>> begin
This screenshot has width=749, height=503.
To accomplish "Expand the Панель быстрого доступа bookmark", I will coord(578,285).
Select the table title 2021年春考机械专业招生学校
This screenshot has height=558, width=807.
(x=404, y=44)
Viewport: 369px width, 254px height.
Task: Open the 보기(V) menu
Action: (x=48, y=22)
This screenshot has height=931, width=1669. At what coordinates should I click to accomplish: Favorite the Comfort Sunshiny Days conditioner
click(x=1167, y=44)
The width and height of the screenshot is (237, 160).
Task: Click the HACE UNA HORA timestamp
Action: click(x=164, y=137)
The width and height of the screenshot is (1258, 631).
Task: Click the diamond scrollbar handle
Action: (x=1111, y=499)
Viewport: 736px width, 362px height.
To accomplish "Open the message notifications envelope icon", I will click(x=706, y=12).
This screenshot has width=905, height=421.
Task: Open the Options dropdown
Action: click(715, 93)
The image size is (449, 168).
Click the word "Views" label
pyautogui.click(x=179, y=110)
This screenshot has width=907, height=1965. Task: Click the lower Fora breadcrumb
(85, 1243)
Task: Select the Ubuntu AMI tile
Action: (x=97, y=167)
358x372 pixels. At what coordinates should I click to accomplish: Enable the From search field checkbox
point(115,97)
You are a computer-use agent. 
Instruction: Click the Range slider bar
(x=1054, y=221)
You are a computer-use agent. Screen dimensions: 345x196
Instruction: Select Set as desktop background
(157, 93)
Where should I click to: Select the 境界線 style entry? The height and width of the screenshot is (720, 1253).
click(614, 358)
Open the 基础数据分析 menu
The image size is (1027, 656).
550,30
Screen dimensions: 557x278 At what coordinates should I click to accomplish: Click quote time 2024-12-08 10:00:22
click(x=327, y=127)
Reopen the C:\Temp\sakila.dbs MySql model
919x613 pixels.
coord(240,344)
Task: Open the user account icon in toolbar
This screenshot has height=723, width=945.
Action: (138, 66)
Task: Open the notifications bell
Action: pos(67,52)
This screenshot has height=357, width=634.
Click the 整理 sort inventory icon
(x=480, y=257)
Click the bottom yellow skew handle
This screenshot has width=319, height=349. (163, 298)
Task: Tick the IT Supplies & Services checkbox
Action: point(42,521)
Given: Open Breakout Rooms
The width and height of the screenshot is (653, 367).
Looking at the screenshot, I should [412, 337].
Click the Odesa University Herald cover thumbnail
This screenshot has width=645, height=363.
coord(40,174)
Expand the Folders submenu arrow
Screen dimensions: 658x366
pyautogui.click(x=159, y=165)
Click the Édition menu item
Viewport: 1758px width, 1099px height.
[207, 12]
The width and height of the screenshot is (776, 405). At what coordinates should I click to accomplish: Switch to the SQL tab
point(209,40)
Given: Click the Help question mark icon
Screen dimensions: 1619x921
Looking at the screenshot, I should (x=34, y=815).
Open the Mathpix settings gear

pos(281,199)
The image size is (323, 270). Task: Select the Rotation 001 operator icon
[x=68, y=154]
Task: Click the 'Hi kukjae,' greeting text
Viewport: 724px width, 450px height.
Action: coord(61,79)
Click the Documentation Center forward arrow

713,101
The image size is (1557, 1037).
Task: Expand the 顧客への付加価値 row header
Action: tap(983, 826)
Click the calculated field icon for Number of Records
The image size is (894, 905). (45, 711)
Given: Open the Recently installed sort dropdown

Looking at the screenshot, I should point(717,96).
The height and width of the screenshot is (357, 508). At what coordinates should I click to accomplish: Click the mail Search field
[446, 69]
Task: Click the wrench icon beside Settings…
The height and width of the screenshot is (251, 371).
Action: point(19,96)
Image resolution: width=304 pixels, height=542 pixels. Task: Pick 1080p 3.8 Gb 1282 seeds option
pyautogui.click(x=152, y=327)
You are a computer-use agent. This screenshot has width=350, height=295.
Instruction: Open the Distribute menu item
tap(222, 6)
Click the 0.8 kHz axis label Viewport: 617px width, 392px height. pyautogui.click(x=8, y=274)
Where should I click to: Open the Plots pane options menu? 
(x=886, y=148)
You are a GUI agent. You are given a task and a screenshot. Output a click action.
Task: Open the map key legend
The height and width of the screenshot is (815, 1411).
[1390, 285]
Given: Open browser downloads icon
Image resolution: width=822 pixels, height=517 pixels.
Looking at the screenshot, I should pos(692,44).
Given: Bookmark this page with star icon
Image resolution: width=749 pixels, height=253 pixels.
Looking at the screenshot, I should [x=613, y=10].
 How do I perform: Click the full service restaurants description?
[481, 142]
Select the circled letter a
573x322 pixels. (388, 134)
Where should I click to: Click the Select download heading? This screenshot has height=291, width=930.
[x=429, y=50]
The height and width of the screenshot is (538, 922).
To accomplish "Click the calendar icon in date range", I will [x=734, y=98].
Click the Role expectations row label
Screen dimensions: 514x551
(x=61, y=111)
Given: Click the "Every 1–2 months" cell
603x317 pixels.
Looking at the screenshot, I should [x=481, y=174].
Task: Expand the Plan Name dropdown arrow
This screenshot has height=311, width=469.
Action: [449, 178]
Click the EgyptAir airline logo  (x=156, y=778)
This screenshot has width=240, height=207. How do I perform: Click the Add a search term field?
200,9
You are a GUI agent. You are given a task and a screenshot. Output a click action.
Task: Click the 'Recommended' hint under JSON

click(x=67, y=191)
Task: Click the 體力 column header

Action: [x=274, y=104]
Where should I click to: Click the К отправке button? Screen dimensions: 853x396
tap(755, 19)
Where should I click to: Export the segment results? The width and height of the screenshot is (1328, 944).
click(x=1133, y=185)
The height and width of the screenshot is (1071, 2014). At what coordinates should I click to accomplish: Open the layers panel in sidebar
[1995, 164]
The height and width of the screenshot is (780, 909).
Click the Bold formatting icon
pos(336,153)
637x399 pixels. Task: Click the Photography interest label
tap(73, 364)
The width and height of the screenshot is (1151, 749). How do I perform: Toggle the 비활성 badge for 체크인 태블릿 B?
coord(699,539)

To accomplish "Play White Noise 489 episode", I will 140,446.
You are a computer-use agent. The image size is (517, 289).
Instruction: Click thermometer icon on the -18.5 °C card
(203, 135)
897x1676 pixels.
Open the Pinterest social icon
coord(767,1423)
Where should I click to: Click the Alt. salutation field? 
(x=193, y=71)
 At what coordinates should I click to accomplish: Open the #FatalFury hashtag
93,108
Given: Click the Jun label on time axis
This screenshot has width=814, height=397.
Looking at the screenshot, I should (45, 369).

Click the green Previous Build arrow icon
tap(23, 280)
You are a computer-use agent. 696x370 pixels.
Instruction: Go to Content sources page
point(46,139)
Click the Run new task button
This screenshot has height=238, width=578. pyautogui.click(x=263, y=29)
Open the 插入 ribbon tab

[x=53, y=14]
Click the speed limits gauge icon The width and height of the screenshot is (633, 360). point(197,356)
>> end
== The problem ==
Give the items above as a numbered list, one line per entry, with the blank lines left out.

== Output of the exercise ==
1. This screenshot has width=749, height=503.
2. To accomplish "Expand the Панель быстрого доступа bookmark", I will coord(578,285).
3. Select the table title 2021年春考机械专业招生学校
4. This screenshot has height=558, width=807.
5. (x=404, y=44)
6. Viewport: 369px width, 254px height.
7. Task: Open the 보기(V) menu
8. Action: (x=48, y=22)
9. This screenshot has height=931, width=1669. At what coordinates should I click to accomplish: Favorite the Comfort Sunshiny Days conditioner
10. click(x=1167, y=44)
11. The width and height of the screenshot is (237, 160).
12. Task: Click the HACE UNA HORA timestamp
13. Action: click(x=164, y=137)
14. The width and height of the screenshot is (1258, 631).
15. Task: Click the diamond scrollbar handle
16. Action: (x=1111, y=499)
17. Viewport: 736px width, 362px height.
18. To accomplish "Open the message notifications envelope icon", I will click(x=706, y=12).
19. This screenshot has width=905, height=421.
20. Task: Open the Options dropdown
21. Action: click(715, 93)
22. The image size is (449, 168).
23. Click the word "Views" label
24. pyautogui.click(x=179, y=110)
25. This screenshot has width=907, height=1965. Task: Click the lower Fora breadcrumb
26. (85, 1243)
27. Task: Select the Ubuntu AMI tile
28. Action: (x=97, y=167)
29. 358x372 pixels. At what coordinates should I click to accomplish: Enable the From search field checkbox
30. point(115,97)
31. You are a computer-use agent. 
32. Instruction: Click the Range slider bar
33. (x=1054, y=221)
34. You are a computer-use agent. Screen dimensions: 345x196
35. Instruction: Select Set as desktop background
36. (157, 93)
37. Where should I click to: Select the 境界線 style entry? The height and width of the screenshot is (720, 1253).
38. click(614, 358)
39. Open the 基础数据分析 menu
40. The image size is (1027, 656).
41. 550,30
42. Screen dimensions: 557x278 At what coordinates should I click to accomplish: Click quote time 2024-12-08 10:00:22
43. click(x=327, y=127)
44. Reopen the C:\Temp\sakila.dbs MySql model
45. 919x613 pixels.
46. coord(240,344)
47. Task: Open the user account icon in toolbar
48. This screenshot has height=723, width=945.
49. Action: (138, 66)
50. Task: Open the notifications bell
51. Action: pos(67,52)
52. This screenshot has height=357, width=634.
53. Click the 整理 sort inventory icon
54. (x=480, y=257)
55. Click the bottom yellow skew handle
56. This screenshot has width=319, height=349. (163, 298)
57. Task: Tick the IT Supplies & Services checkbox
58. Action: point(42,521)
59. Given: Open Breakout Rooms
60. The width and height of the screenshot is (653, 367).
61. Looking at the screenshot, I should [412, 337].
62. Click the Odesa University Herald cover thumbnail
63. This screenshot has width=645, height=363.
64. coord(40,174)
65. Expand the Folders submenu arrow
66. Screen dimensions: 658x366
67. pyautogui.click(x=159, y=165)
68. Click the Édition menu item
69. Viewport: 1758px width, 1099px height.
70. [207, 12]
71. The width and height of the screenshot is (776, 405). At what coordinates should I click to accomplish: Switch to the SQL tab
72. point(209,40)
73. Given: Click the Help question mark icon
74. Screen dimensions: 1619x921
75. Looking at the screenshot, I should (x=34, y=815).
76. Open the Mathpix settings gear
77. pos(281,199)
78. The image size is (323, 270). Task: Select the Rotation 001 operator icon
79. [x=68, y=154]
80. Task: Click the 'Hi kukjae,' greeting text
81. Viewport: 724px width, 450px height.
82. Action: coord(61,79)
83. Click the Documentation Center forward arrow
84. 713,101
85. The image size is (1557, 1037).
86. Task: Expand the 顧客への付加価値 row header
87. Action: tap(983, 826)
88. Click the calculated field icon for Number of Records
89. The image size is (894, 905). (45, 711)
90. Given: Open the Recently installed sort dropdown
91. Looking at the screenshot, I should point(717,96).
92. The height and width of the screenshot is (357, 508). At what coordinates should I click to accomplish: Click the mail Search field
93. [446, 69]
94. Task: Click the wrench icon beside Settings…
95. The height and width of the screenshot is (251, 371).
96. Action: point(19,96)
97. Image resolution: width=304 pixels, height=542 pixels. Task: Pick 1080p 3.8 Gb 1282 seeds option
98. pyautogui.click(x=152, y=327)
99. You are a computer-use agent. This screenshot has width=350, height=295.
100. Instruction: Open the Distribute menu item
101. tap(222, 6)
102. Click the 0.8 kHz axis label Viewport: 617px width, 392px height. pyautogui.click(x=8, y=274)
103. Where should I click to: Open the Plots pane options menu? 
104. (x=886, y=148)
105. You are a GUI agent. You are given a task and a screenshot. Output a click action.
106. Task: Open the map key legend
107. The height and width of the screenshot is (815, 1411).
108. [1390, 285]
109. Given: Open browser downloads icon
110. Image resolution: width=822 pixels, height=517 pixels.
111. Looking at the screenshot, I should pos(692,44).
112. Given: Bookmark this page with star icon
113. Image resolution: width=749 pixels, height=253 pixels.
114. Looking at the screenshot, I should [x=613, y=10].
115.  How do I perform: Click the full service restaurants description?
116. [481, 142]
117. Select the circled letter a
118. 573x322 pixels. (388, 134)
119. Where should I click to: Click the Select download heading? This screenshot has height=291, width=930.
120. [x=429, y=50]
121. The height and width of the screenshot is (538, 922).
122. To accomplish "Click the calendar icon in date range", I will [x=734, y=98].
123. Click the Role expectations row label
124. Screen dimensions: 514x551
125. (x=61, y=111)
126. Given: Click the "Every 1–2 months" cell
127. 603x317 pixels.
128. Looking at the screenshot, I should [x=481, y=174].
129. Task: Expand the Plan Name dropdown arrow
130. This screenshot has height=311, width=469.
131. Action: [449, 178]
132. Click the EgyptAir airline logo  (x=156, y=778)
133. This screenshot has width=240, height=207. How do I perform: Click the Add a search term field?
134. 200,9
135. You are a GUI agent. You are given a task and a screenshot. Output a click action.
136. Task: Click the 'Recommended' hint under JSON
137. click(x=67, y=191)
138. Task: Click the 體力 column header
139. Action: [x=274, y=104]
140. Where should I click to: Click the К отправке button? Screen dimensions: 853x396
141. tap(755, 19)
142. Where should I click to: Export the segment results? The width and height of the screenshot is (1328, 944).
143. click(x=1133, y=185)
144. The height and width of the screenshot is (1071, 2014). At what coordinates should I click to accomplish: Open the layers panel in sidebar
145. [1995, 164]
146. The height and width of the screenshot is (780, 909).
147. Click the Bold formatting icon
148. pos(336,153)
149. 637x399 pixels. Task: Click the Photography interest label
150. tap(73, 364)
151. The width and height of the screenshot is (1151, 749). How do I perform: Toggle the 비활성 badge for 체크인 태블릿 B?
152. coord(699,539)
153. To accomplish "Play White Noise 489 episode", I will 140,446.
154. You are a computer-use agent. The image size is (517, 289).
155. Instruction: Click thermometer icon on the -18.5 °C card
156. (203, 135)
157. 897x1676 pixels.
158. Open the Pinterest social icon
159. coord(767,1423)
160. Where should I click to: Click the Alt. salutation field? 
161. (x=193, y=71)
162.  At what coordinates should I click to accomplish: Open the #FatalFury hashtag
163. 93,108
164. Given: Click the Jun label on time axis
165. This screenshot has width=814, height=397.
166. Looking at the screenshot, I should (45, 369).
167. Click the green Previous Build arrow icon
168. tap(23, 280)
169. You are a computer-use agent. 696x370 pixels.
170. Instruction: Go to Content sources page
171. point(46,139)
172. Click the Run new task button
173. This screenshot has height=238, width=578. pyautogui.click(x=263, y=29)
174. Open the 插入 ribbon tab
175. [x=53, y=14]
176. Click the speed limits gauge icon The width and height of the screenshot is (633, 360). point(197,356)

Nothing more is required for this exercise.